[WORK INSTRUCTIONS] Output each of the following items line for line, with no changes.

[Stored items]
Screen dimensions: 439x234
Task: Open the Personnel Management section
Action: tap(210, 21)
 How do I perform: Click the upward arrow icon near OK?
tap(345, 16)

[SOLUTION]
Screen dimensions: 439x234
Task: Open the Personnel Management section
Action: tap(210, 21)
 How do I perform: Click the upward arrow icon near OK?
tap(345, 16)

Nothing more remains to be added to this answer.